### WHAT YOU HAVE TO DO
Turn the lines below into a JSON list of strings, one string per line, skipping blank lines. Leave the pictures out of the answer.
--- DATA ENTRIES ---
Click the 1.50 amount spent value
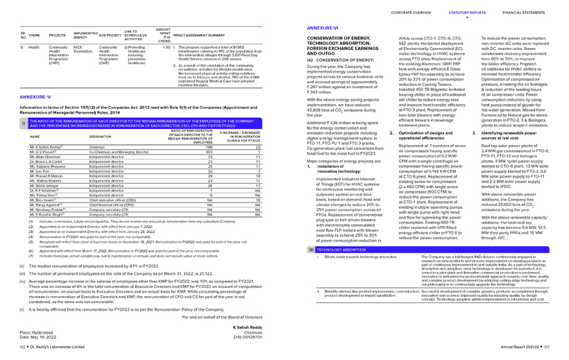pyautogui.click(x=165, y=46)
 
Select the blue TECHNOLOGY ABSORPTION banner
pyautogui.click(x=341, y=248)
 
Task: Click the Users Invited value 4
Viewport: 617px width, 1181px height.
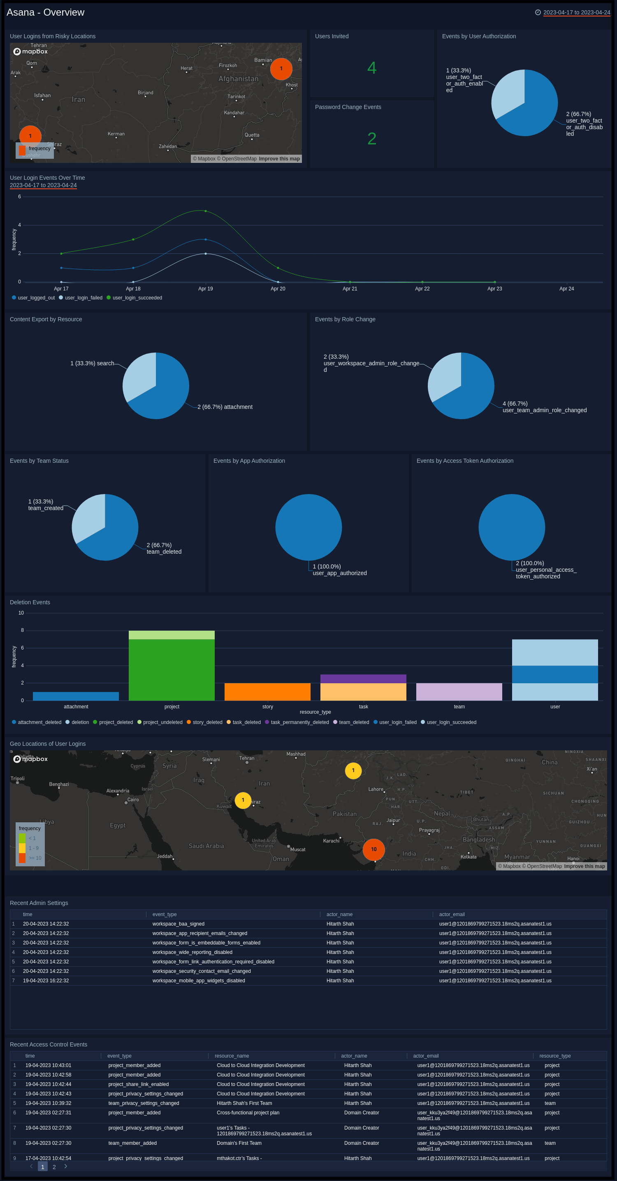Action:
---
### EXERCISE ANSWER
[
  "Click the 1.50 amount spent value",
  "pyautogui.click(x=165, y=46)",
  "Select the blue TECHNOLOGY ABSORPTION banner",
  "pyautogui.click(x=341, y=248)",
  "Task: Click the Users Invited value 4",
  "Viewport: 617px width, 1181px height.",
  "Action:"
]